Regrettait-elle ? Comment pourrait-on regretter l’inévitable lorsqu’il est
infligé ?
    Une voix rauque la fit
sursauter :
    — Not’dame, c’te bientôt la
grand-messe du soir de Noël… Vêpres l’est passée d’long.
    — Ah… Merci Adeline. Nous
rejoignons la chapelle. Nous souperons ensuite. Frère Bernard est convié à
notre repas de célébration. Tu dresseras pour quatre. Il faut aussi préparer la
couche de notre hôte qui reposera jusqu’à demain dans les communs.
    Leone ne pouvait s’en offusquer. Il
était exclu qu’une dame, une veuve vivant seule, accueille en son logement un
homme adulte, à moins qu’il fût de sa parentèle ou son seigneur.
    — Bien, not’dame. J’y veillera.
Et pis, c’te l’frande à la dame c’te soir échu.
    Adeline disparut à ces mots.
    — J’avais oublié, souffla la
dame de Souarcy.
    — Qu’est le « frande à la
dame » ? s’enquit Leone.
    Elle pouffa :
    — L’offrande à la dame. Une
coutume de notre petit coin de terre qui vous paraîtra sans doute bien risible.

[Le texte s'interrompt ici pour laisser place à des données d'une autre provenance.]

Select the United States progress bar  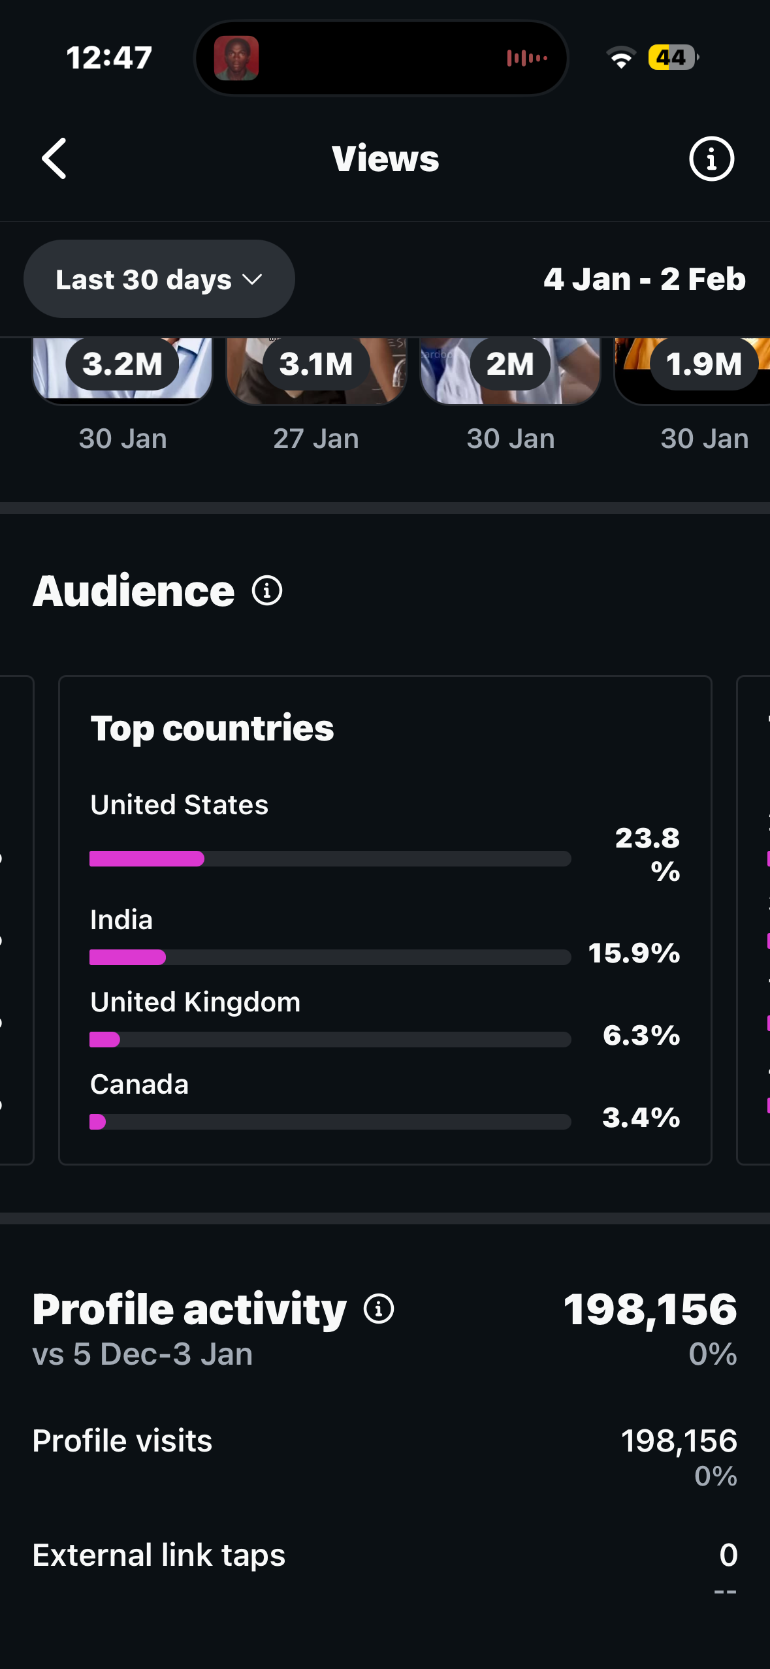click(330, 859)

Tous, paysans, serfs, valets de ferme, artisans et petits bourgeois, offrent au
soir de la Noël des présents à la dame qui dirige le domaine, en remerciement
de ses bons soins, de sa défense et de sa justice. Selon leurs moyens. Je me
trouve ensuite avec pléthore de carpettes [73] , de pâtés de limaçons [74] , de saucisses de sang de porc [75] ,
de pâtes de fruits, de chaussons de laine bouillie, de petits sujets faits de
pain aux épices ou de rissoles à l’oing [76] .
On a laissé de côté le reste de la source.